In the moments before you encounter what makes you feel anxious, it’s helpful to ask yourself what is the best, worst, and most likely scenario that may result from the experience, explains therapist Alyssa Mancao. Because anxiety often causes us to hyper-focus on the worst-case scenario, asking yourself these questions can reorient your perspective, she explains.

Repeating an empowering affirmation can also help, Mancao says, as can practicing taking deep breaths.

Celeste Viciere, also a therapist, recommends deep breathing and describes it as a “powerful underrated tool.” She says that simply setting aside two minutes to breathe can help.

When you mentally prepare to encounter a stressful situation, it’s also critical to pay attention to the language you’re using to describe your anxiety, Viciere says.

“A lot of times, people will, unfortunately, say, ‘I am anxious,” she tells me. “But you’re actually feeling anxious — by saying “I am” you start to embody that anxiousness.”

Joel Minden, a clinical psychologist and author of the book Show Your Anxiety Who’s Boss, recommends putting this self-reflection on paper. He endorses writing down your concerns, as well as the responses you would like to use if you encounter those concerns.

“Taking worries from your mind and putting them onto paper is a great way to take a break from overthinking,” Minden says. “If you catch yourself worrying about something you’ve already worked through, you can remind yourself that you’ve spent time on that issue and resolved it — so you don’t need to revisit it mentally.”

Writing also brings greater clarity to vague thinking, Minden adds, which can help with problem-solving.
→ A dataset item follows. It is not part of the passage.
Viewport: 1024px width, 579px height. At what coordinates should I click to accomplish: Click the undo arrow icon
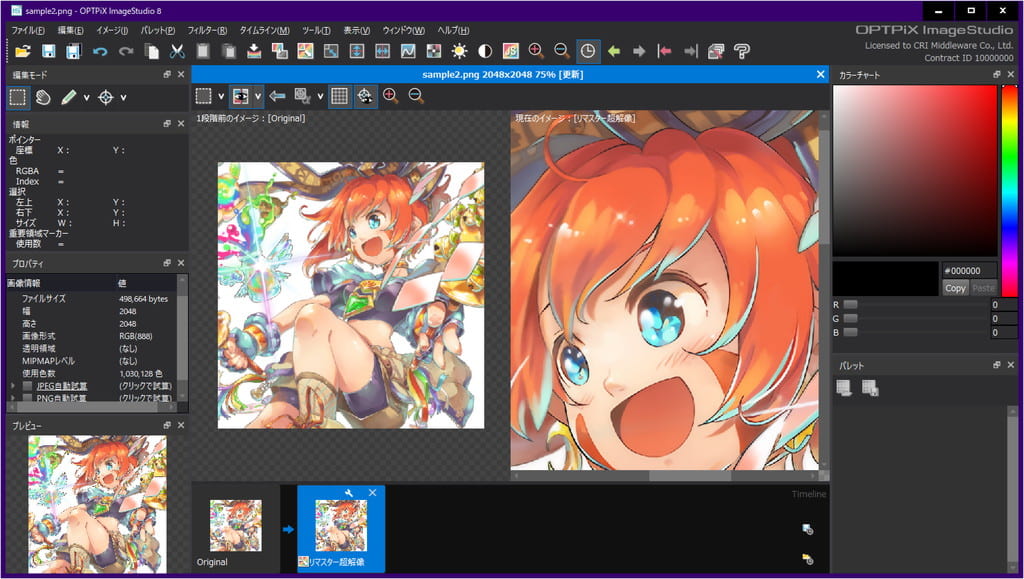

By addressing what you’re specifically anxious about, you can shift your attention from “what ifs” toward productive actions.

What to do when you’re in an anxiety-producing situation

Most people make the mistake of focusing on their anxiety and how to control it when they are in a stressful situation, Minden says. This is especially true when one experiences social anxiety: People can become consumed by their own emotions and fear of how they are perceived.

Instead, it’s more helpful to “shift your attention to the other person and the experience of interacting with them,” Minden says. He recommends remembering this through the mantra “accept and redirect.” You can take a moment to internally accept that you feel anxious, then redirect your attention and behavior toward the situation.

In anxiety-producing moments, it’s also important to remember you don’t have to respond to whatever is triggering your anxiety immediately, Mancao says.

“You can take a deep breath, think things through, or ask to take a break so you can gather your thoughts,” she says.

How to manage anxiety every day

“It’s great to have tools when we are in an anxious situation,” Viciere says. “But it’s even better to have a regiment and look at it as your daily medicine.”

This routine can include eating healthy, sleeping well, exercising, and mindfulness. It’s important to check in with yourself, Viciere says, and pay attention to how you’re framing your experiences.

She points to work as an example: If you’re getting ready for work and thinking about it negatively, your mind will look for evidence to confirm that it’s bad. Even if the day ends up better than the day before, you’ll likely hyper-concentrate on what didn’t go well. To move forward in a way that benefits mental health, it’s best to refocus your thoughts on what you have control over and what you can change, Viciere says.

Effective strategies for managing stress also include “setting limits on the number or intensity of stressful experiences you take on, prioritizing self-care, and engaging in activities that promote relaxation — like sleep, yoga, meditation, or massage,” Minden says.

“Anxiety management is enhanced by shifting your focus from trying to reduce or control it and instead, learning how to accept, tolerate, and work through it,” he adds.